I realize that this is stretching the DMLL notion like a drum, but as teachers in the Land of Wa, there is often a lot of language learning, and just general learning to be done, and advances on the digital and the media front can make your life a lot easier.
So today, I want you to imagine you’ve gotten an address, perhaps in romaji, or worse, handwritten Japanese and you have to send a document there. Or perhaps you talk to someone over the phone and they give you an address and you have to figure out if the Ooka is 大河 or 大賀 or 相賀 or maybe even Ooga (太神, 大賀 or 大桑) This is assuming that you, unlike me, can easily tell the difference between the long and short vowels in Japanese or that your mind doesn’t drift like mine and you start thinking about this Ohka.

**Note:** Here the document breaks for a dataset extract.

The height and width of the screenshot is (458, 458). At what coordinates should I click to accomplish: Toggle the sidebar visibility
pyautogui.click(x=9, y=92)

Far easier to get the post code (yuubin bango 郵便番号）and head over to http://www.post.japanpost.jp/zipcode/
Getting the 7 digit postcode will get almost all of the address, with the last bits (banchi and the name) a lot easier to figure out. You can also search for the postcode for a particular address and it will also, if you have an address and don’t know how to read the kanji, give you the reading in katakana. Sometimes, you get lucky and get a really obscure reading, and then have the opportunity to correct a Japanese colleague. A gift that keeps giving.
I use the site when trying to make sense of handwritten student addresses gathered at my open campus mogi jugyou. It’s really a life saver.